Canadian mathematician

Michael Makkai (Makkai Mihály; 24 June 1939 in Budapest, Hungary) is a Canadian mathematician of Hungarian origin, specializing in mathematical logic. He works in model theory, category theory, algebraic logic, type theory and the theory of topoi.

== Career ==
=== Academic biography ===
Makkai was awarded his PhD from the Eötvös Loránd University, Budapest, in 1966, having been supervised by Rózsa Péter and Andrzej Mostowski.
He then worked at the Mathematical Institute of the Hungarian Academy of Sciences.
Between 1974 and 2010, he was professor of mathematics at McGill University, retiring in 2010.
He is also an external member of the Hungarian Academy of Sciences (1995).

=== Work ===
With Leo Harrington and Saharon Shelah he proved the Vaught conjecture for ω-stable theories.

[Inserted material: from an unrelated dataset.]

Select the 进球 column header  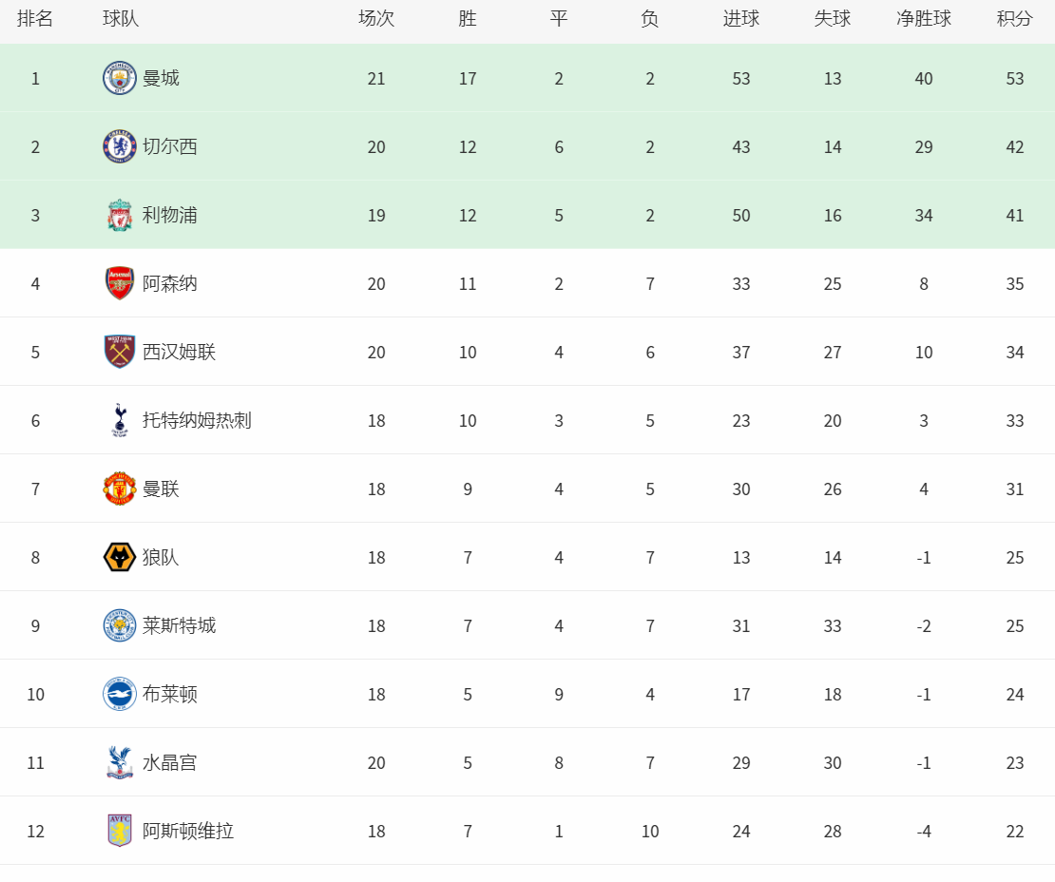(x=740, y=19)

With Robert Paré he further developed the theory of Accessible Categories.

Makkai has an Erdős number of 1, having published "Some Remarks on Set Theory, X" with Paul Erdős in 1966.

==Selected publications==
- M. Makkai, G. E. Reyes: First Order Categorical Logic, Lecture Notes in Mathematics, 611, Springer, 1977, viii+301 pp.
- L. Harrington, M. Makkai, S. Shelah: A proof of Vaught's conjecture for ω-stable theories, Israel Journal of Mathematics, 49(1984), 259–280.
- Michael Makkai, Robert Paré: Accessible categories: the foundations of categorical model theory. Contemporary Mathematics, 104. American Mathematical Society, Providence, RI, 1989. viii+176 pp. ISBN 0-8218-5111-X,
- M. Makkai: Duality and Definability in First Order Logic, Memoirs of the American Mathematical Society, 503, 1993, ISSN 0065-9266.